Не будь это Бяла и будь они на княжеском дворе, Агата приказала бы выдать за такую дерзость плетей и дураку в капюшоне, и манусу. Но над Иларием не померк еще венец спасителя Черны, вот и потерял голову чернокудрый красавец, а Бялу… обидеть нельзя. Землица не простит.
Все семеро по знаку Илария встали вокруг камня, держась за руки. Только Бяла не торопилась, стояла поодаль, дожидаясь, пока сплетутся руки. По древнему порядку от старшего должна была идти сила к младшему, поэтому Агате пришлось передать малыша на руки старику-словнику.

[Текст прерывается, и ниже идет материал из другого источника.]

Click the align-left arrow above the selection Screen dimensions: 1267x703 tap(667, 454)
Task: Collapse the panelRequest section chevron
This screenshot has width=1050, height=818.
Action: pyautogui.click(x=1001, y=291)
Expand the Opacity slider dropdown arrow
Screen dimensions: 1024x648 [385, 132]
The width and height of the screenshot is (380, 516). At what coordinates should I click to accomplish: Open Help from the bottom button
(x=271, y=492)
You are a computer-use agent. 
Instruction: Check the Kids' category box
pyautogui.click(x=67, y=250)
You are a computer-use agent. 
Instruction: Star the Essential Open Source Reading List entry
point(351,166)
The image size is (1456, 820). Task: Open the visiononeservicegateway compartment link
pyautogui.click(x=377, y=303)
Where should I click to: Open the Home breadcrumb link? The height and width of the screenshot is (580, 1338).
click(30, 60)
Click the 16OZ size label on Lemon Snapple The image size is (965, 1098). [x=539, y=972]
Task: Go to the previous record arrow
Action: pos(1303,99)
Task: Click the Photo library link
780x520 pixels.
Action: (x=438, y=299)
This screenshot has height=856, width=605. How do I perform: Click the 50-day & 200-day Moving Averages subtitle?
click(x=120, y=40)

Тот, приговаривая что-то ласково, быстро успокоил похныкивавшего Мирослава, ловко прижал рукой к боку спеленутые ножки, взял в старческую сморщенную руку маленькую ладонь князя. Вторую ладошку, потея от страха, едва ли не двумя пальцами взял городской колдун, но Иларий глянул на него грозно — и пришлось горожанину усилить хватку, особенно когда с другой стороны его взял за руку закраец. Агата встала между манусом и книжником. Рука у Илария была ледяная, словно покойницкая, а перепачканная колбасой лапища Конрада — горячей и липкой, но Агата только задрала подбородок. Мол, надо для обряда, потерплю.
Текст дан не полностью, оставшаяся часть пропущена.